***** Material for the task *****
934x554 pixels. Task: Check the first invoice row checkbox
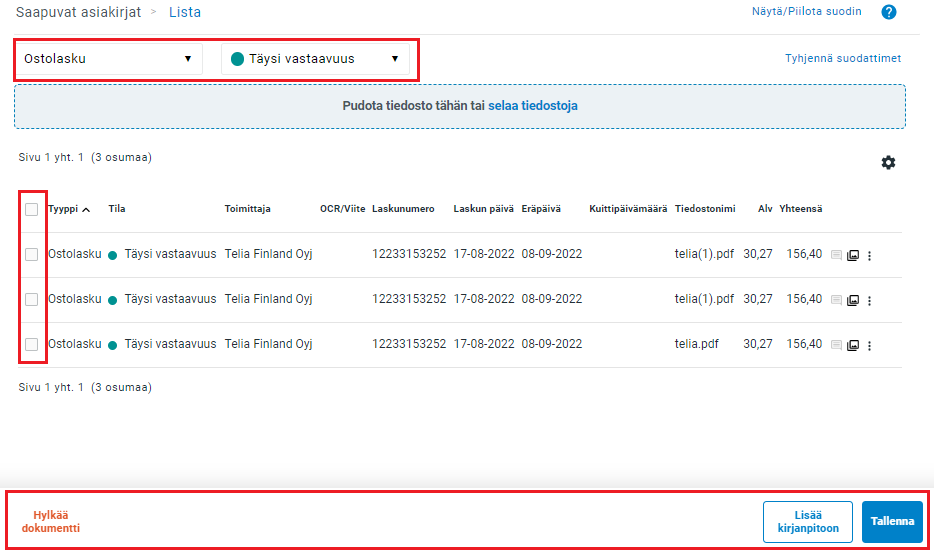(32, 255)
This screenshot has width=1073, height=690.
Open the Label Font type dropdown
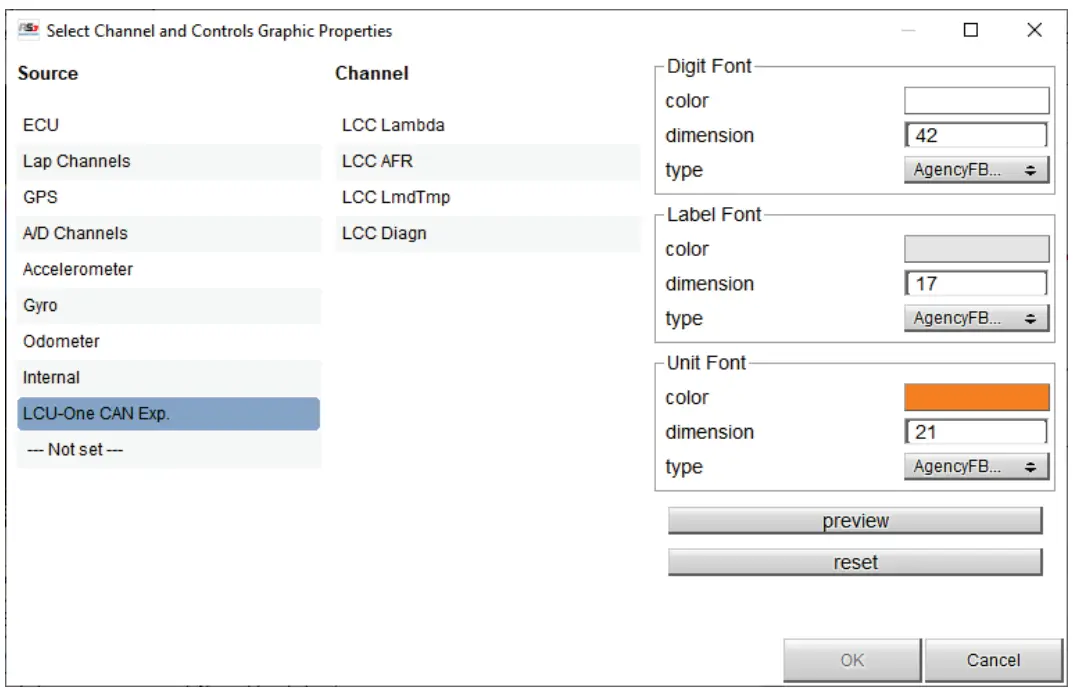coord(975,318)
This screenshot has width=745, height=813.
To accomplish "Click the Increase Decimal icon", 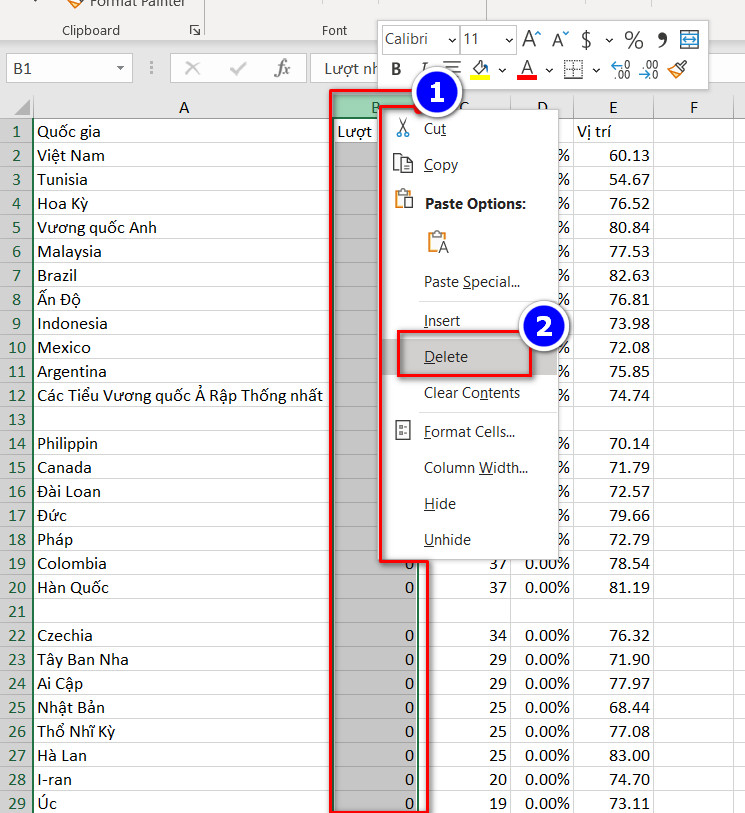I will tap(620, 70).
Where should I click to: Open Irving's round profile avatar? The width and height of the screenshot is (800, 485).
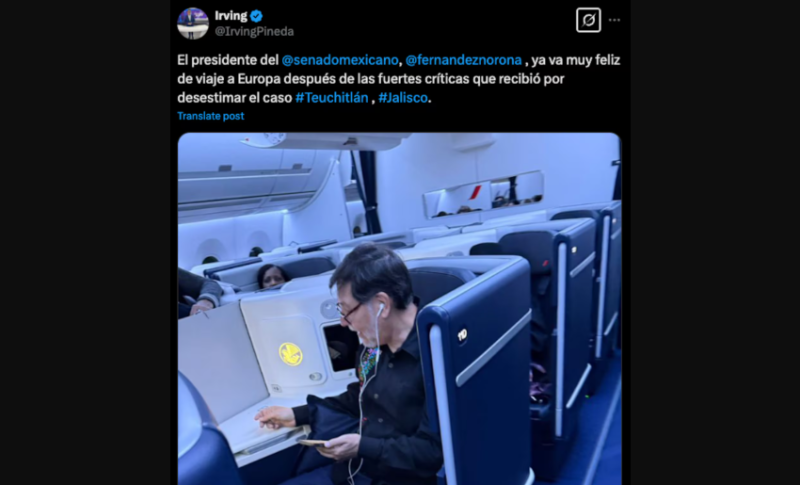[x=193, y=23]
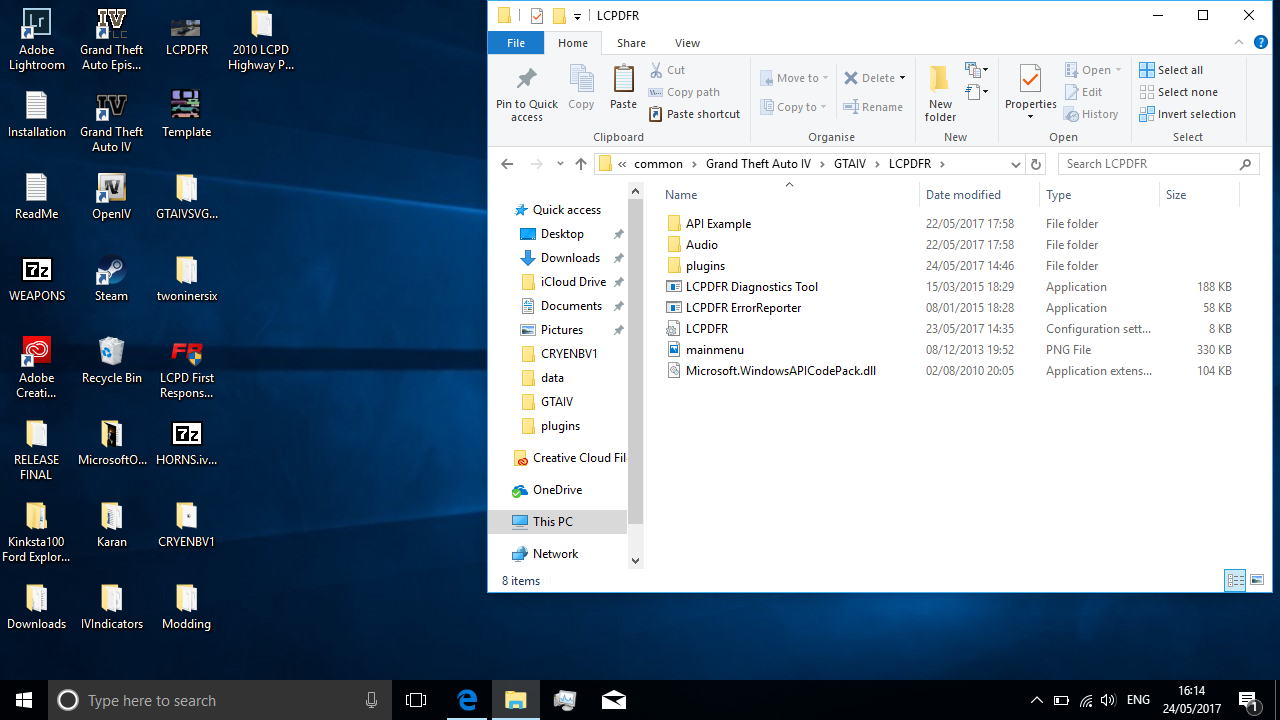1280x720 pixels.
Task: Click the Paste icon in the ribbon
Action: pyautogui.click(x=623, y=81)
*****
### Assignment:
Leave the pictures out. Transcribe exactly the lines from the one with "Where should I" through the end of the records.

### Written solution:
Where should I click to: Open Irving's round profile avatar? The width and height of the screenshot is (800, 485).
[x=193, y=23]
1280x720 pixels.
Task: Click the Paste icon in the ribbon
Action: pyautogui.click(x=623, y=81)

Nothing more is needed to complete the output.